Le réchauffement climatique ne peut être soumis à l’arbitrage des tribunaux, dit l’Ontario
Le gouvernement Ford défend bec et ongles ses politiques environnementales que contestent sept jeunes Ontariens.

Les conservateurs ont revu dès leur arrivée au pouvoir la portée des politiques des libéraux en matière de lutte contre le réchauffement climatique.
Photo : La Presse canadienne / Darryl Dyck
Au deuxième jour des audiences à Toronto, le gouvernement Ford demande à la Cour supérieure de l'Ontario de rejeter la requête du groupe Ecojustice, qui tente de forcer la province à adopter des cibles de réduction de gaz à effet (GES) de serre beaucoup plus ambitieuses. Le groupe représente sept jeunes Ontariens qui soutiennent que le plan vert des conservateurs brime leurs droits constitutionnels.

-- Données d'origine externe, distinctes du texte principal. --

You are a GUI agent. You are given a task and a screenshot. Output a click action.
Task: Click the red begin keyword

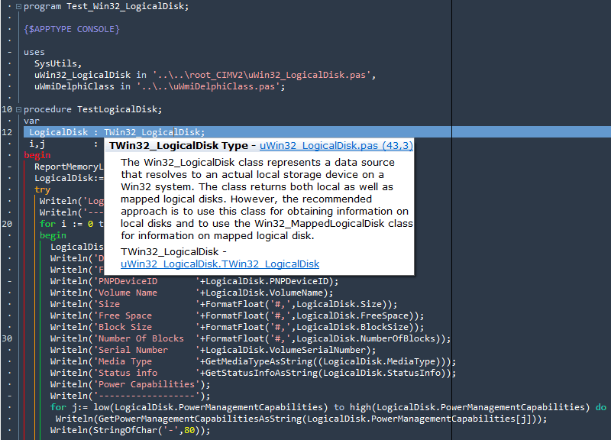pos(37,155)
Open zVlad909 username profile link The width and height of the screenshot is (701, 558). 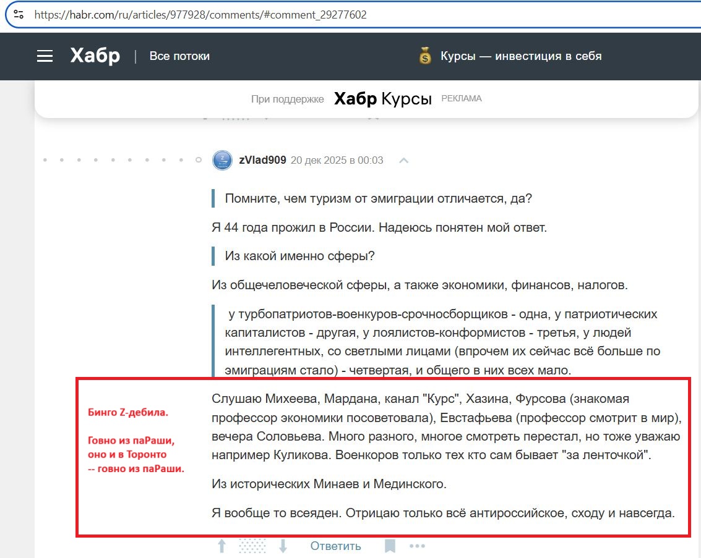point(262,161)
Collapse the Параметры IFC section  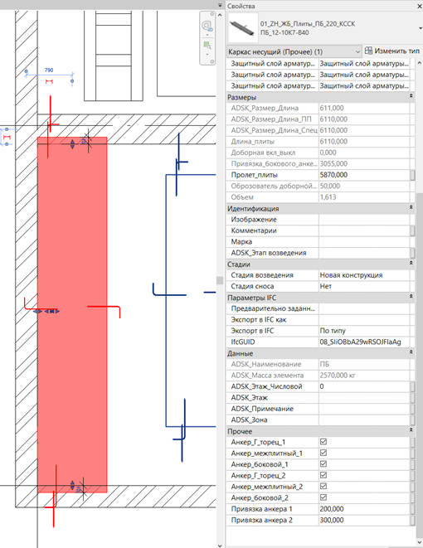[x=411, y=296]
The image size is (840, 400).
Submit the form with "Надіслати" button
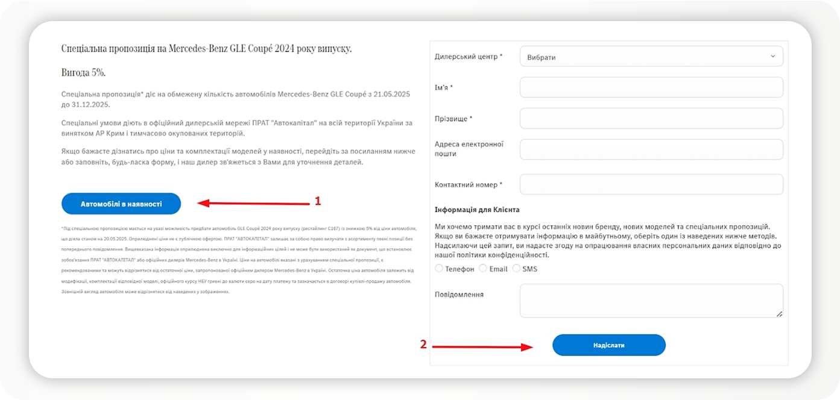click(x=609, y=345)
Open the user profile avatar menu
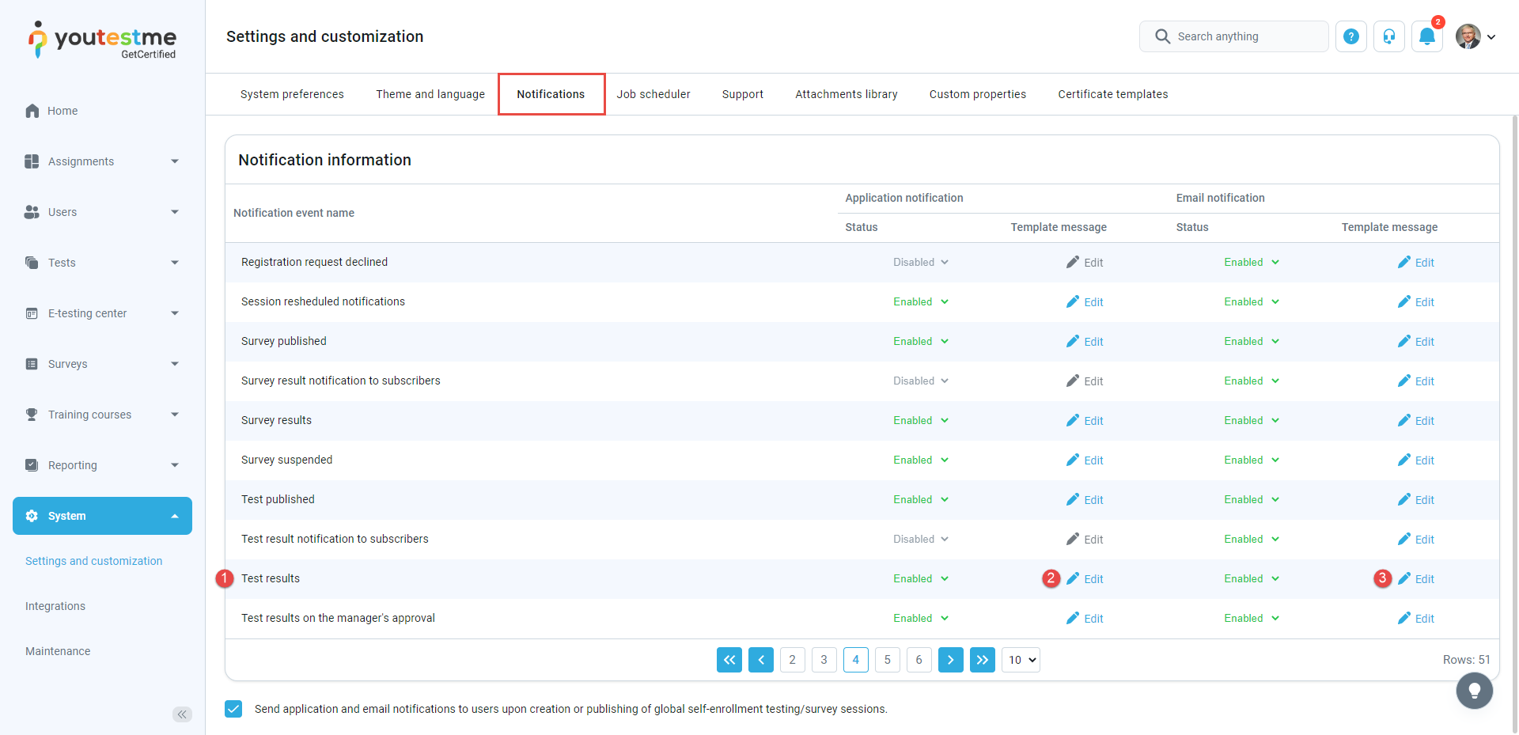The height and width of the screenshot is (735, 1519). point(1475,36)
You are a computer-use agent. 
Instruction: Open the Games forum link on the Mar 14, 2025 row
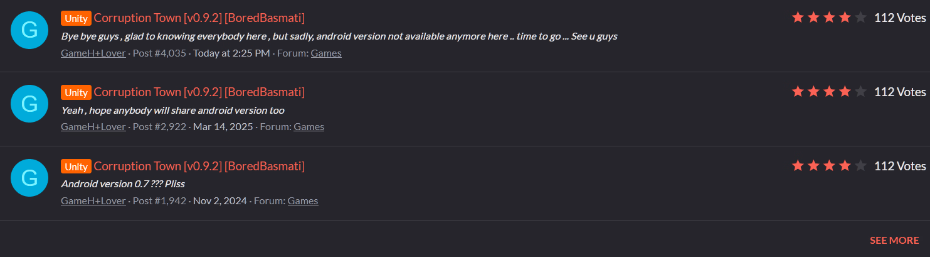click(x=309, y=127)
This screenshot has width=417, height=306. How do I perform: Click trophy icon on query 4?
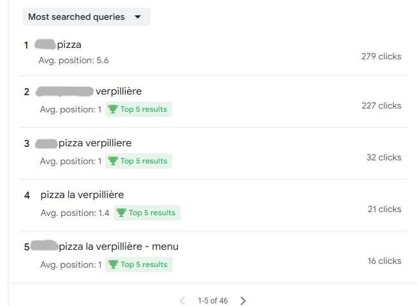(x=121, y=213)
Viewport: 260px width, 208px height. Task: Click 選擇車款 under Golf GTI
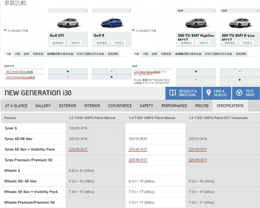pyautogui.click(x=57, y=43)
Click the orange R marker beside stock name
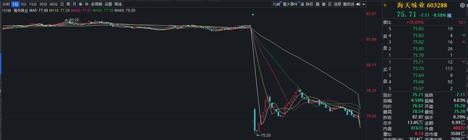Image resolution: width=468 pixels, height=140 pixels. click(385, 5)
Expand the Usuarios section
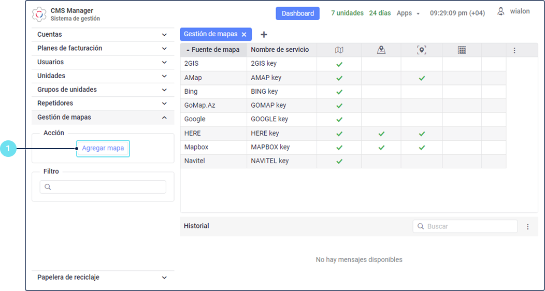Viewport: 545px width, 291px height. pyautogui.click(x=103, y=62)
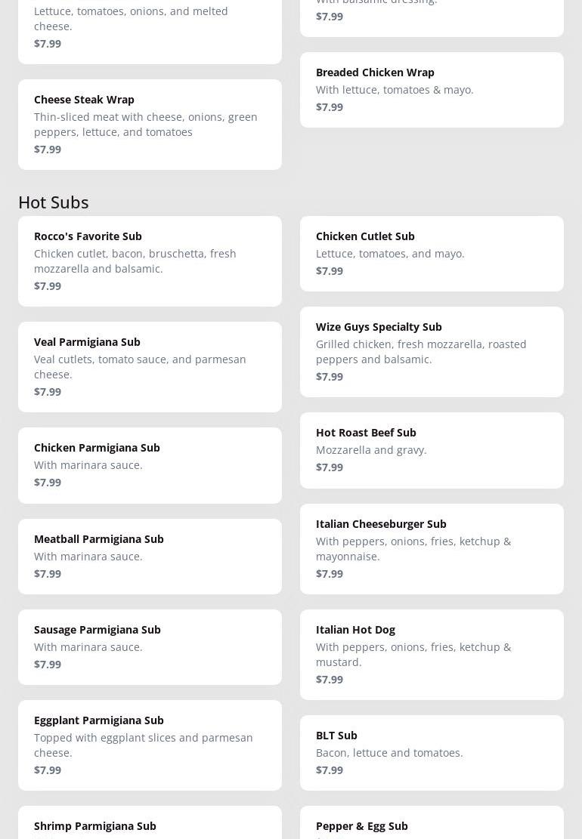
Task: Click the Wize Guys Specialty Sub price
Action: 330,376
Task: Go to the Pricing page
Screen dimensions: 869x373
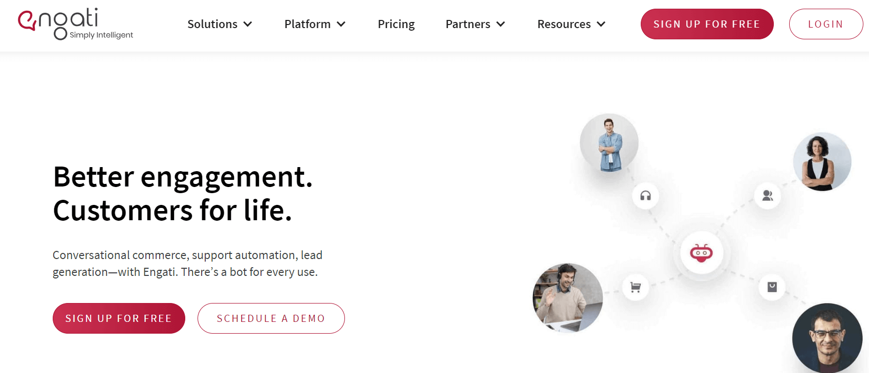Action: (x=396, y=24)
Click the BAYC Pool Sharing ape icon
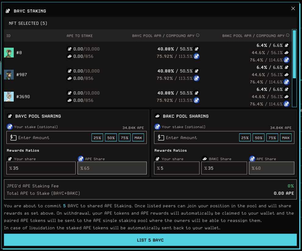 [x=9, y=116]
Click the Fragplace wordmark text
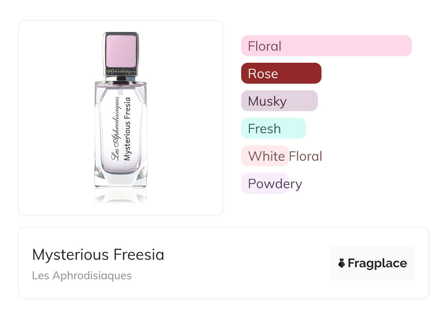The width and height of the screenshot is (447, 317). tap(377, 263)
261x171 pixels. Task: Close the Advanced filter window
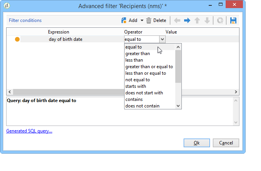[x=234, y=6]
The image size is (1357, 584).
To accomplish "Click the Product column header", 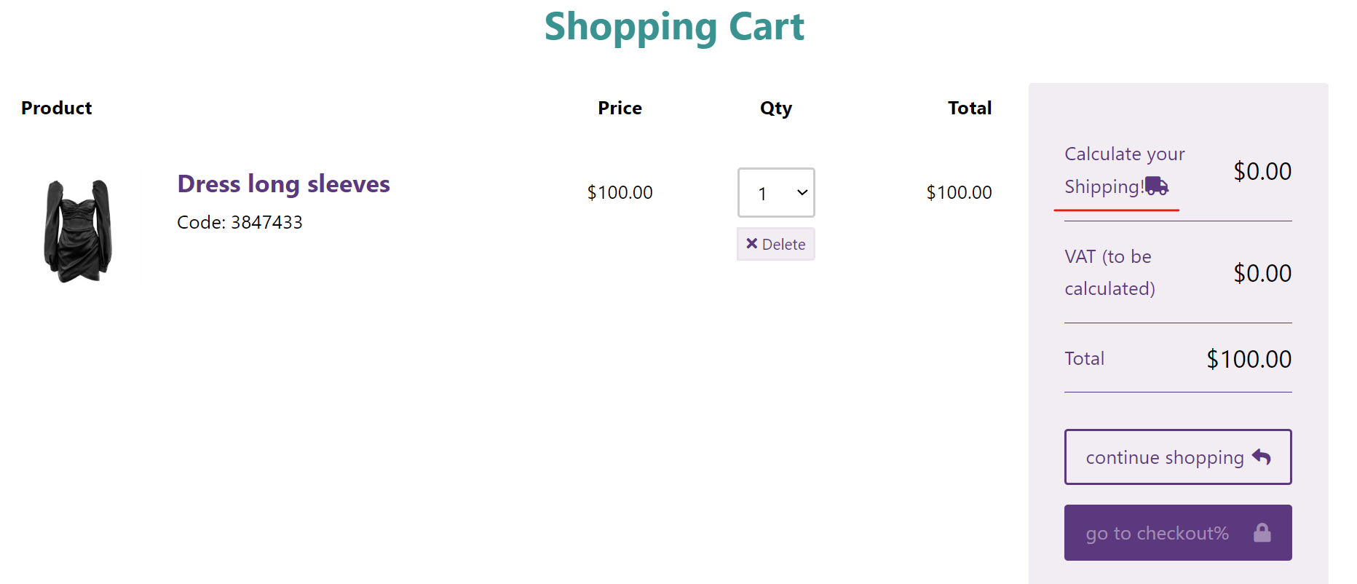I will coord(57,108).
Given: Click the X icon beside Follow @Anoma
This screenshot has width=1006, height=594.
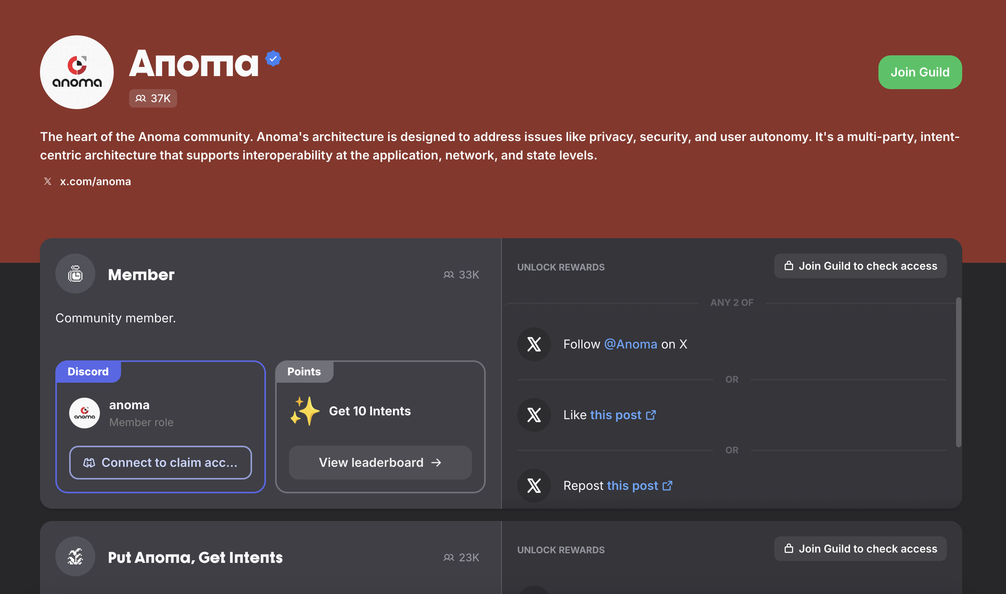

Quelques mois après son élection en juin 2018, le gouvernement de Doug Ford avait revu à la baisse, dès son premier mandat, les cibles de réduction des émissions de gaz à effet de serre en Ontario.
Il les avait fait passer de 37 % à 30 % d'ici 2030, mais par rapport au niveau de 2005 et non plus ceux de 1990, comme le prévoyait le précédent gouvernement libéral.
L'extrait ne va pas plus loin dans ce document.